Bug #21929 Slave DN gets unknown PGMAN Error: 2341 during replication of mixed DBT2 testing
Submitted: 30 Aug 2006 20:26 Modified: 30 Nov 2007 19:40
Reporter: Jonathan Miller Email Updates:
Status: Closed Impact on me:
None 
Category:MySQL Cluster: Disk Data Severity:S3 (Non-critical)
Version:5.1.12 OS:Linux (Linux (AMD64))
Assigned to: Pekka Nousiainen CPU Architecture:Any

[30 Aug 2006 20:26] Jonathan Miller
Description:
Late last night I started a DBT2 load of mixed (disk/memory) and recieved an Error 233 on the slave. I  increased MaxNoOfConcurrentOperations restart the mgt node and each data node and restart the slave. 

This morning I checked to make sure that the slave was caught up with the master and that the data on the slave was == the data on the master.

After which I start running sveral DBT2 tests.
1111.72 new-order transactions per minute (NOTPM)
1041.88 new-order transactions per minute (NOTPM)
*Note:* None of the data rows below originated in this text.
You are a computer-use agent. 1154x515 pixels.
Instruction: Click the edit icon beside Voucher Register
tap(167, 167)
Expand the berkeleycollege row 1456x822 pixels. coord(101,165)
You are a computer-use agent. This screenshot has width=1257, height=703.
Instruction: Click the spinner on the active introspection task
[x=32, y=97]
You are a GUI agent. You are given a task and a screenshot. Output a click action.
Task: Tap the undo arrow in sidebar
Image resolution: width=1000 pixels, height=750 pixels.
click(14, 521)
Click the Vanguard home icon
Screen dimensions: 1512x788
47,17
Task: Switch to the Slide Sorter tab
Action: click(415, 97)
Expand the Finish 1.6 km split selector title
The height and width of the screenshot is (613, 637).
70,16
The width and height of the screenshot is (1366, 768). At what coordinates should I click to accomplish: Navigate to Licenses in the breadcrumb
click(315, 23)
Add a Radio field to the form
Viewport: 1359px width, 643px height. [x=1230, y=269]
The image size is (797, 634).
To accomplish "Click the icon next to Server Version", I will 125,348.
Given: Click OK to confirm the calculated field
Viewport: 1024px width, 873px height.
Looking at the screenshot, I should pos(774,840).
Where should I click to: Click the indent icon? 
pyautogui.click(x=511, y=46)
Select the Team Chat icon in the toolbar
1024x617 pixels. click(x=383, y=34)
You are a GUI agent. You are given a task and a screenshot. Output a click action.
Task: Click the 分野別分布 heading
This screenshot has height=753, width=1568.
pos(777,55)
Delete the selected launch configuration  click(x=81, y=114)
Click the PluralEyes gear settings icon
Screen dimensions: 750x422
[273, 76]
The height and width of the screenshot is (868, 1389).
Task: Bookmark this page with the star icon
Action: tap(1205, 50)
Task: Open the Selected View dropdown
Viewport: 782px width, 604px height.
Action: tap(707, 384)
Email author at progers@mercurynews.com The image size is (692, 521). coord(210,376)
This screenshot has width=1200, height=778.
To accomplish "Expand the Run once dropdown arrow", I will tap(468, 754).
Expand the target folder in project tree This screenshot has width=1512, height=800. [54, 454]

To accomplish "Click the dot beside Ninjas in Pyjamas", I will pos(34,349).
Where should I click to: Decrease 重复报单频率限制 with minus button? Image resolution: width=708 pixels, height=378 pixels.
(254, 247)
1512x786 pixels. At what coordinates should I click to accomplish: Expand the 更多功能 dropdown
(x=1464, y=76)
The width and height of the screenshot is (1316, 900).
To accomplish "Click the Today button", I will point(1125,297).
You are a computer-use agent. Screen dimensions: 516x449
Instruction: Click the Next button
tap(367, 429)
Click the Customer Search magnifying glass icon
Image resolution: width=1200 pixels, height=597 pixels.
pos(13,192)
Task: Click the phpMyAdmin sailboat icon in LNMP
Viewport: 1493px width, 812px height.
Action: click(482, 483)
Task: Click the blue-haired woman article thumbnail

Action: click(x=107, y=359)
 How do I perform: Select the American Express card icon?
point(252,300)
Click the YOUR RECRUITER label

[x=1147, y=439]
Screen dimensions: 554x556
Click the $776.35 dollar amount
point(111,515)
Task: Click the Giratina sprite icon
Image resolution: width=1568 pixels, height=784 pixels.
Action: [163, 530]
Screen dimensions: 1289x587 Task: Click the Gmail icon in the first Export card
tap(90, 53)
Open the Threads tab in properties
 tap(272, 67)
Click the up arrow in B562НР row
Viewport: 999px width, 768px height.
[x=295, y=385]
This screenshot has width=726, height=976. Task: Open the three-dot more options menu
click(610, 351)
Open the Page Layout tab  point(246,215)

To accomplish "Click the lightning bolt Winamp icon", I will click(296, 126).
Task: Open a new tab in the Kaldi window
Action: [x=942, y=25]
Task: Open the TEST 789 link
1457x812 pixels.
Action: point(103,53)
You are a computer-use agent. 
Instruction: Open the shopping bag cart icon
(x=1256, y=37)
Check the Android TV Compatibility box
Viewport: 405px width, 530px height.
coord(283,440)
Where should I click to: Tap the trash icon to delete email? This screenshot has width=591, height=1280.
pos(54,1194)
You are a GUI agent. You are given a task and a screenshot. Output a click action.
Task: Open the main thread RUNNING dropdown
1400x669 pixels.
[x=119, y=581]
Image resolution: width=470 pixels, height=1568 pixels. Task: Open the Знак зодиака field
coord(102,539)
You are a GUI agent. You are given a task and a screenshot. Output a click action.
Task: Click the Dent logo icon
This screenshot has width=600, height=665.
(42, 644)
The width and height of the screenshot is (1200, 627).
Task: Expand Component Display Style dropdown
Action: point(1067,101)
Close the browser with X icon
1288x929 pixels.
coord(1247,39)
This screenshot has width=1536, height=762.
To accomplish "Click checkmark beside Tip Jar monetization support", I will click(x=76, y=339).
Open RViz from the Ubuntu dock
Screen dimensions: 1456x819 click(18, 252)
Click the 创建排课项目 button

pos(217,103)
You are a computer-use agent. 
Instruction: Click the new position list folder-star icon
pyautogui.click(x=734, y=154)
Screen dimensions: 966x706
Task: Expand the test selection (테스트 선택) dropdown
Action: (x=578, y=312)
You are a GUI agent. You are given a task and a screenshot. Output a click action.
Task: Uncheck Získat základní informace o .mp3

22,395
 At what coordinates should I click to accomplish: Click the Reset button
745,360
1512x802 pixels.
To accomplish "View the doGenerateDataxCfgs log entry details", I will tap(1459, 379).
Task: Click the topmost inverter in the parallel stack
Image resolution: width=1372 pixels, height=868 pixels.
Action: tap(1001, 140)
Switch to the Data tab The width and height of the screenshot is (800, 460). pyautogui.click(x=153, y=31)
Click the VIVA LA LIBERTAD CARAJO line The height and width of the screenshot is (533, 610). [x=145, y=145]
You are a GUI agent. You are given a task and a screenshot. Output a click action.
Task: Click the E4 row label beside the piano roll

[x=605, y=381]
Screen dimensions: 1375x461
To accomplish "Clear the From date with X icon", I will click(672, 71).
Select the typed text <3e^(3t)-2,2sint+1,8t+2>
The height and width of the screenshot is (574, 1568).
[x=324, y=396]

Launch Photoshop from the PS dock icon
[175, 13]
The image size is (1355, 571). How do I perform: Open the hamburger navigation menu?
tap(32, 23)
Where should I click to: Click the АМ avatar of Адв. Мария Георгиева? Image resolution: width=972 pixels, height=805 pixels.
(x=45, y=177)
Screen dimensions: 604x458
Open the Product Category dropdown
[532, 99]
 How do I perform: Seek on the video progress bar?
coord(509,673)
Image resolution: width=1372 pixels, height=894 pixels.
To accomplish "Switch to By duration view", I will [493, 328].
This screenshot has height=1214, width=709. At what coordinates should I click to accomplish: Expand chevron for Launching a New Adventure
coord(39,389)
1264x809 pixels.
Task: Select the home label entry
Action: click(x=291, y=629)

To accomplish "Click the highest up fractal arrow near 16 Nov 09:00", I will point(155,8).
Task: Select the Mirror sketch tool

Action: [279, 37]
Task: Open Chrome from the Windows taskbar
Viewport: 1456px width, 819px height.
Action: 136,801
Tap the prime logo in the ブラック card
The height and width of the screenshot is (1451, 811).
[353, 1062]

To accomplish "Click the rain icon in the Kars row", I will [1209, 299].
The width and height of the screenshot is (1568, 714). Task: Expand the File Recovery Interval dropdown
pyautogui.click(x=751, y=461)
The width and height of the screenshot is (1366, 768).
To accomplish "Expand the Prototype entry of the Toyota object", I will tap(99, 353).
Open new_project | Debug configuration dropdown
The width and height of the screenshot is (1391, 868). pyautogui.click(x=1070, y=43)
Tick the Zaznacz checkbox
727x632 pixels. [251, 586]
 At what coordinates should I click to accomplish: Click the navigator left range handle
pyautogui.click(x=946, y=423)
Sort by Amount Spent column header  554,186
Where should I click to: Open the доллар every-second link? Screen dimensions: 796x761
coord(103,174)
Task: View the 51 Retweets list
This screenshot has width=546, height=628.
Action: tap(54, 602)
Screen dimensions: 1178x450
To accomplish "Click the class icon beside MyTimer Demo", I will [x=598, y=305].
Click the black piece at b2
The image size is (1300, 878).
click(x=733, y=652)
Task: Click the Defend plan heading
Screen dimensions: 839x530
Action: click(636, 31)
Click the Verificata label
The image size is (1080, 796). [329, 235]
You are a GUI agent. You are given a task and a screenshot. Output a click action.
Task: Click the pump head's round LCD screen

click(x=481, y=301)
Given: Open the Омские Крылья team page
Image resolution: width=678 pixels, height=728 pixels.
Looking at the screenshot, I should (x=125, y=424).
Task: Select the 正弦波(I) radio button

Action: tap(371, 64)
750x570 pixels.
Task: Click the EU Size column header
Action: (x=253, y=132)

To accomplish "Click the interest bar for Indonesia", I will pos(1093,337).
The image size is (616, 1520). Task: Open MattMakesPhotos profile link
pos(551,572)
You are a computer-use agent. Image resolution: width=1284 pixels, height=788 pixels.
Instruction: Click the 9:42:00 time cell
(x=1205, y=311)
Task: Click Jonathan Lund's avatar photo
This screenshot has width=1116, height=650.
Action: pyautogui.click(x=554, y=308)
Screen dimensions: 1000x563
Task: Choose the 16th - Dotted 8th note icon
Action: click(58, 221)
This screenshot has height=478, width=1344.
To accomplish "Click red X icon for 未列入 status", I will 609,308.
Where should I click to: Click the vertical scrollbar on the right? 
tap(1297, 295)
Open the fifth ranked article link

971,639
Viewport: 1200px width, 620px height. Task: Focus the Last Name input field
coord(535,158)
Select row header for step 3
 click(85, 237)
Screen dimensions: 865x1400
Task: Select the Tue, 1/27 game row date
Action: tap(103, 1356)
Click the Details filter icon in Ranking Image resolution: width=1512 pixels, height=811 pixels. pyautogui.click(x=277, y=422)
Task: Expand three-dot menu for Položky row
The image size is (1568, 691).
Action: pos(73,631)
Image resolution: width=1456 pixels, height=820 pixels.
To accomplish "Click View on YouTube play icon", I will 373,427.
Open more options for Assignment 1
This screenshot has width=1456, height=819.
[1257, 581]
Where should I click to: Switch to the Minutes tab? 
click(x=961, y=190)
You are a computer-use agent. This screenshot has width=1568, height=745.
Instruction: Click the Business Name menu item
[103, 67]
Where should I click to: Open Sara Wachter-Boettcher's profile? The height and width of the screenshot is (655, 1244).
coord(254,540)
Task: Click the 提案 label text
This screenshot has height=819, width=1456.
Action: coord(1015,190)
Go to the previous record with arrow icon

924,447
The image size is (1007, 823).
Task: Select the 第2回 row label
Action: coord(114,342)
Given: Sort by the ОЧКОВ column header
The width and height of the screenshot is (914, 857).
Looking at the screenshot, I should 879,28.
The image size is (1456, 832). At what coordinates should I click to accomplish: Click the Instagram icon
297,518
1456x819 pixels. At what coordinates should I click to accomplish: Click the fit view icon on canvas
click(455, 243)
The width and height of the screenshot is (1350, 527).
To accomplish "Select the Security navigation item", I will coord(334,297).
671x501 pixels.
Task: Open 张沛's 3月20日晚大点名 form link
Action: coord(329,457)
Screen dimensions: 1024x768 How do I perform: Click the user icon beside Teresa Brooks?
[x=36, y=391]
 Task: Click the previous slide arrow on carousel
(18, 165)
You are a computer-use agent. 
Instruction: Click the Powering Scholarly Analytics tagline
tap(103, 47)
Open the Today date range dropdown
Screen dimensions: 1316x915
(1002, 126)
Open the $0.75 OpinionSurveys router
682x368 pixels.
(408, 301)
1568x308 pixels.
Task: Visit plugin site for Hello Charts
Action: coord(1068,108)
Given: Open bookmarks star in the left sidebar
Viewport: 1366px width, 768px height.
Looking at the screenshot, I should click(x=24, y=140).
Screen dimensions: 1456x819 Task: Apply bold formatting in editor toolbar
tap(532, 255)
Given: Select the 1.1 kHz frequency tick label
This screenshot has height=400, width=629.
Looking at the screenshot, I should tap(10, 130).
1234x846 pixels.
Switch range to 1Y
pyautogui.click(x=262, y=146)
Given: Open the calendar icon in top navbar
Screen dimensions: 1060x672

On the third test I was checking mysqld and cluster error logs and found that the second DN ID#3 had failed on the slave:

2006-08-30 20:16:36 [MgmSrvr] ALERT    -- Node 3: Forced node shutdown completed. Initiated by signal 0. Caused by error 2341: 'Internal program error (failed ndbrequire)(Internal error, programming error or missing error message, please report a bug). Temporary error, restart node'.
2006-08-30 20:16:36 [MgmSrvr] ALERT    -- Node 3: Forced node shutdown completed. Initiated by signal 0. Caused by error 2341: 'Internal program error (failed ndbrequire)(Internal error, programming error or missing error message, please report a bug). Temporary error, restart node'.
2006-08-30 20:16:36 [MgmSrvr] ALERT    -- Node 3: Forced node shutdown completed. Initiated by signal 0. Caused by error 2341: 'Internal program error (failed ndbrequire)(Internal error, programming error or missing error message, please report a bug). Temporary error, restart node'.

The error log on DN ID#3:

Time: Wednesday 30 August 2006 - 20:16:36
Status: Temporary error, restart node
Message: Internal program error (failed ndbrequire) (Internal error, programming error or missing error message, please report a bug)
Error: 2341
Error data: pgman.cpp
Error object: PGMAN (Line: 1463) 0x0000000a
Program: /home/ndbdev/jmiller/builds/libexec/ndbd
Pid: 5836
Trace: /space/run/ndb_3_trace.log.1
Version: Version 5.1.12 (beta)

I tried to restart the data node, but the DN would hang in phase 4 and be using no CPU on the host. After an hour or so I issues a killall -6 ndbd and tried to restart the DN using --initial, but got the same result of hanging in phase 4.

How to repeat:
Not sure
[15 Sep 2006 21:56] Jonas Oreland
Hi,

I quite certain that this a duplicate of http://bugs.mysql.com/bug.php?id=20612
Can you retest when pekka has pushed fix for that...
[15 Oct 2006 23:00] Bugs System
No feedback was provided for this bug for over a month, so it is
being suspended automatically. If you are able to provide the
information that was originally requested, please do so and change
the status of the bug back to "Open".
[1 Jun 2007 7:51] Pekka Nousiainen
the context:

void
Pgman::fsreadreq(Signal* signal, Ptr<Page_entry> ptr)
{
  File_map::ConstDataBufferIterator it;
  bool ret = m_file_map.first(it) && m_file_map.next(it, ptr.p->m_file_no);
  ndbrequire(ret);
  Uint32 fd = * it.data;